╭─ Verilen Metin

Ana Sayfa
Kavram Arama : THS Google   |   Forum İçi Arama  

Üye İsmi
Şifre

Meslektaşların Soruları Hukukçu meslektaşların hukuki nitelikte sorularını birbirlerine yöneltecekleri mesleki yardımlaşma forumu. SADECE hukuk fakültesi mezunları ile hukuk profesyonellerinin (bilirkişi, icra müdürü vb.) yazışmasına açıktır. [Yeni Soru Sorun]

Cgk 2.3.1992 7/351-55

Yanıt
Old 28-11-2008, 23:59   #1
av.arpay

 
Varsayılan Cgk 2.3.1992 7/351-55

Yargıtay Ceza Genel Kurulu'nun 2.3.1992 tarih ve 7/351-55 sayılı kararının tam metni olan arkadaşlar paylaşırlarsa sevinirim. Şimdiden teşekkürler.

╰─

Görev Ayrıntıları: Yargıtay Ceza Genel Kurulu kararının tam metnini arayan hukuk forumu sayfasını, son cümlesinden sonra sürdürün.

╭─ Verilen Kayıtlar

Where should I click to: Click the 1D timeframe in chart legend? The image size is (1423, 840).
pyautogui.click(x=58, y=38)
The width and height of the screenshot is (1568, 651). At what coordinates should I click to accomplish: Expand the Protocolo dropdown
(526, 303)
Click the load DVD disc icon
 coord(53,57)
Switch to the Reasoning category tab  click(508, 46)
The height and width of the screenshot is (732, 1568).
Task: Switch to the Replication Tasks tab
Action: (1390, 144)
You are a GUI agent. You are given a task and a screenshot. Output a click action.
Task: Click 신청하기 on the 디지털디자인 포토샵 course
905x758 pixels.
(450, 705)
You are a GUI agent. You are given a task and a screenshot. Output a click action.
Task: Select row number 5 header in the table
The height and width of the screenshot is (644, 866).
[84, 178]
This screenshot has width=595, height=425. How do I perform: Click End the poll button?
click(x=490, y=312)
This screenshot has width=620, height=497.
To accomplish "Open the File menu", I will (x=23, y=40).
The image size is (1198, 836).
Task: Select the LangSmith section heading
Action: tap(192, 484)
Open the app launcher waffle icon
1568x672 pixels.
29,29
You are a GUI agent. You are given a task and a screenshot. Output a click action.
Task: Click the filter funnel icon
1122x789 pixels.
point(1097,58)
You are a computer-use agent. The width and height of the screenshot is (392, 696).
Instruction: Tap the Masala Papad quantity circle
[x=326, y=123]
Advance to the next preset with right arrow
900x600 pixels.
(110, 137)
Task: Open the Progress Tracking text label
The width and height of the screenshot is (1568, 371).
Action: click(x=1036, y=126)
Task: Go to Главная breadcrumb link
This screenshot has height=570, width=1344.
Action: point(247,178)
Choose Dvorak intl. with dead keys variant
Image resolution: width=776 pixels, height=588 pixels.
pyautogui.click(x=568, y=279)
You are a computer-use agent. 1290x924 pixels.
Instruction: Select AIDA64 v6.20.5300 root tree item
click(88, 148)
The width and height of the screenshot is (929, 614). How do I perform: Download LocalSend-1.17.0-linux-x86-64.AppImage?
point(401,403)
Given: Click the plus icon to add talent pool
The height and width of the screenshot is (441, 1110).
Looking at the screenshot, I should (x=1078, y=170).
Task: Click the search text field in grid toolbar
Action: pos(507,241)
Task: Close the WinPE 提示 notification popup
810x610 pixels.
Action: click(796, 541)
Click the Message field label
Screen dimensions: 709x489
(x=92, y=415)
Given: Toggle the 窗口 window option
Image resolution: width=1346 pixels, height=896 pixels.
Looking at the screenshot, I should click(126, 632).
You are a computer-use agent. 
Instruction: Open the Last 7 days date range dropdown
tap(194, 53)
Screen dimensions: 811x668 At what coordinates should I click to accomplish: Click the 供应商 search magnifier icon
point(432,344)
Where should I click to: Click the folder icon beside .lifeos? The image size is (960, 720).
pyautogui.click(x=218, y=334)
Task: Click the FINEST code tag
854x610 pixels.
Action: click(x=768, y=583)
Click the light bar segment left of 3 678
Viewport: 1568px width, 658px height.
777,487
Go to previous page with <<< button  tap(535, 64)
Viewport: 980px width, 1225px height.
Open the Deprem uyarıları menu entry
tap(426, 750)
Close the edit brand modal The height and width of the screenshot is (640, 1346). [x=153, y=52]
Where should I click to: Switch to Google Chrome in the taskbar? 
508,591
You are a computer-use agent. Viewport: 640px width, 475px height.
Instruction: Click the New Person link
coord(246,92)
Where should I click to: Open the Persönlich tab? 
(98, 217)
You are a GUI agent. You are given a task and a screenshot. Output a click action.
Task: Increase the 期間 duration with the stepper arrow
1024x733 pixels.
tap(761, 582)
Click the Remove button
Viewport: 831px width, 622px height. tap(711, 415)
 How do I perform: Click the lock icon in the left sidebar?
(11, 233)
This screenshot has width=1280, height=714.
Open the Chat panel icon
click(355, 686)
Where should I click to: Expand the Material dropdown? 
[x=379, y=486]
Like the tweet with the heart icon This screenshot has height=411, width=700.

╰─

Alıştırma Sonucu:
Old 30-11-2008, 18:32   #2
selda ilgöz

 
Varsayılan

T.C. YARGITAY
Ceza Genel Kurulu

Esas: 1992/1-33
Karar: 1992/56
Karar Tarihi: 02.03.1992

ÖZET: Özel bir iştirak türünün düzenlendiği 463. maddenin uygulama koşulları şu şekilde sıralanabilir:1 - Tahdididir, yasada sayılan adam öldürme ve yaralama suçlarına münhasırdır. 2 - Ancak ve yalnız asli maddi iştirakin, irtikap edenler grubuna dahil olanlara şu koşullarda uygulanır: a) Bütün dikkat ve ihtimam gösterildiği ve tüm imkanlar kullanıldığı halde asli failin tespiti mümkün olamamalıdır. b) Failler birden fazla olmalıdır. c) Fiilin asli unsurundan olan sonuç, irtikapçılar arasında ve fakat ortadan kalmalıdır. İncelenen olayda maktül ve mağdurdaki öldürücü yaraların her ikisi de, bıçaklı olan sanıklardan hangisi tarafından meydana getirildiği kesinlikle saptanamadığına göre, sanıklar Zeki ve Bülent'in TCK.nun 450/10, 463, 59, 450/10, 62, 463, 59. maddeleri uyarınca cezalandırılmaları gerekir.

(765 S. K. m. 450, 463, 59, 62)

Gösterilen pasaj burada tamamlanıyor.